----- MATERIAL PROVIDED -----

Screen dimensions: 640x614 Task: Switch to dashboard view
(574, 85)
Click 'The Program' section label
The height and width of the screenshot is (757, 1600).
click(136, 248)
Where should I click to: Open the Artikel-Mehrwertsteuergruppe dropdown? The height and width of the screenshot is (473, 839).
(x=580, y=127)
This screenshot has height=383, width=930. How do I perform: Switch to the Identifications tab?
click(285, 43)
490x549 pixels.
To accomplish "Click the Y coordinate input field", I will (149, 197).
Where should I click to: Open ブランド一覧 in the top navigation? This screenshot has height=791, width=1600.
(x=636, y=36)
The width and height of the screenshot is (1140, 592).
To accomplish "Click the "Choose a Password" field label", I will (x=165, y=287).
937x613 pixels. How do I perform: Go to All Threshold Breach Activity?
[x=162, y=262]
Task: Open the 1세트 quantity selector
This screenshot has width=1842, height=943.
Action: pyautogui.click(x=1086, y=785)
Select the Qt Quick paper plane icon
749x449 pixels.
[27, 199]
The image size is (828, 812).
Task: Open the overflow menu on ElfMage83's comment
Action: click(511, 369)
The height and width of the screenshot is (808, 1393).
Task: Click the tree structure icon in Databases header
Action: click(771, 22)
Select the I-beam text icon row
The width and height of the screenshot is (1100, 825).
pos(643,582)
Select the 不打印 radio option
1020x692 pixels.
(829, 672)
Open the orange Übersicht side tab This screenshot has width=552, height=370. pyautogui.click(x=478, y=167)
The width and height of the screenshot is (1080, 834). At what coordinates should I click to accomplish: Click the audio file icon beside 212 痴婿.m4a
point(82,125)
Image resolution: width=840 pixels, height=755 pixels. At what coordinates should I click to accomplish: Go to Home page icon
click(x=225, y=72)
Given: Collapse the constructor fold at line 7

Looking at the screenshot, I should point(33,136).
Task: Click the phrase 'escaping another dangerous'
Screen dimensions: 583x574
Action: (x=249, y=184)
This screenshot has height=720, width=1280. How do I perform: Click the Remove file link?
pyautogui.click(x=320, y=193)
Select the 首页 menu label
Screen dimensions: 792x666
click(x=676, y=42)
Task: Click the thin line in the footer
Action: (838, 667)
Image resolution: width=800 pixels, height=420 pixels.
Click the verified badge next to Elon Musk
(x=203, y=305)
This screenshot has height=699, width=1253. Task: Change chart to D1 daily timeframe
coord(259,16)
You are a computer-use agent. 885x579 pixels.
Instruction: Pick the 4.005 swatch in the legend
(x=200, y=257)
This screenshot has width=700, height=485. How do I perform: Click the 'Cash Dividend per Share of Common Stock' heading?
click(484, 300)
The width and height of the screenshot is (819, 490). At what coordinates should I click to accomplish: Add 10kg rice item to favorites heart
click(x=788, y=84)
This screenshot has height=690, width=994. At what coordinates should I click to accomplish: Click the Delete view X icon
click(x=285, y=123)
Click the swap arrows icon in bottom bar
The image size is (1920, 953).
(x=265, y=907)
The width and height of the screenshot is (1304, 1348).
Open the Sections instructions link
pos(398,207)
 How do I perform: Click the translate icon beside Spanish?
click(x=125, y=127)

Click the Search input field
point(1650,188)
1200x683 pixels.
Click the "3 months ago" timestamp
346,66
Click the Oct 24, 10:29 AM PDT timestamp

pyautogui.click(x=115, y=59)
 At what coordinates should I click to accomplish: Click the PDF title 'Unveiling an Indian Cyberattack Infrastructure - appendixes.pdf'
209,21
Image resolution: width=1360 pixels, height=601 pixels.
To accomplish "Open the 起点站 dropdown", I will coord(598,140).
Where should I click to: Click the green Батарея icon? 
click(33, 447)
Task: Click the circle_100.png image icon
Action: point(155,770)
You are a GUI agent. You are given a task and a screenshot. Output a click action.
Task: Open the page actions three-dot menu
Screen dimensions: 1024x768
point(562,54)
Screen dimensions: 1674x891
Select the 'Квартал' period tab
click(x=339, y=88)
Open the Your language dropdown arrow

-----

_PROBLEM REQUIREMENTS_. Look through the listing above and copy each line with the word "agent" in it.

_RESPONSE TO THIS TASK_.
You are a computer-use agent. 885x579 pixels.
You are a GUI agent. You are given a task and a screenshot. Output a click action.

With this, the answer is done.